"All right. I know," said Kirby, though he did not know how he knew.
They raced through another dozen streets until the glare grew blinding and the smoke nearly choked him. Then they were stopped entirely by the crowd, and Colonel Kirby sat motionless; for he had a nearly perfect view of a holocaust. The house in which Ranjoor Singh was supposed to be was so far burned that little more than the walls was standing.
The North Wind hails from the Northern snows,
(His voice is loud—oh, listen ye!)
He cried of death—the death he knows—
Of the mountain death. (Oh, listen ye!)
Who looks to the North for love looks long!
Who goes to the North for gain goes wrong!
Men's hearts are hard, and the goods belong
To the strong in the North! (Oh, listen ye!)
Whose lot is fair—who loves his life—
Walks wide, stays wide of the Northern knife!
(Ye men o' the world, oh, listen ye!)
YASMINI'S SONG.
CHAPTER VI
There were police and to spare now, nor any doubt of it. Even the breath of war's beginning could not keep them elsewhere when a fire had charge in the densest quarters of the danger zone. The din of ancient Delhi roared skyward, and the Delhi crowd surged and fought to be nearer to the flame; but the police already had a cordon around the building, and another detachment was forcing the swarms of men and women into eddying movement in which something like a system developed presently, for there began to be a clear space in which the fire brigade could work.

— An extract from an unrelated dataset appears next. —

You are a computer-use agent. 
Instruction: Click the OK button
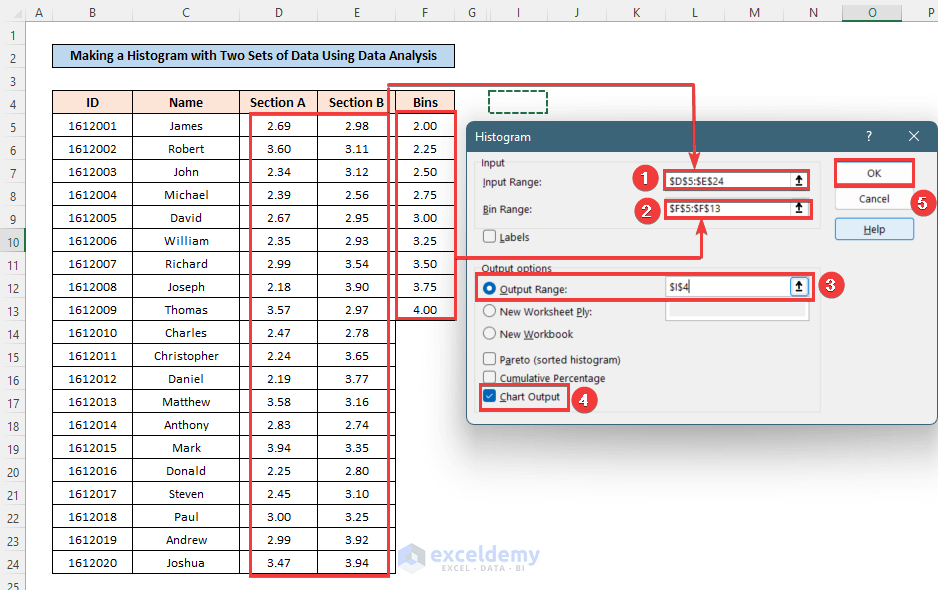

"Any bodies recovered?" asked Colonel Kirby, leaning from the seat of his high dogcart to speak to the English fireman who stood sentry over the water-plug.
"No, sir. The fire had too much headway before the alarm went in. When we got here the whole lower part was red-hot."
"Any means of escape from the building from the rear?"
"As many as from a rat-run, sir. That house is as old as Delhi—about; and there are as any galleries up above connecting with houses at the rear as there are run-holes from cellar to cellar."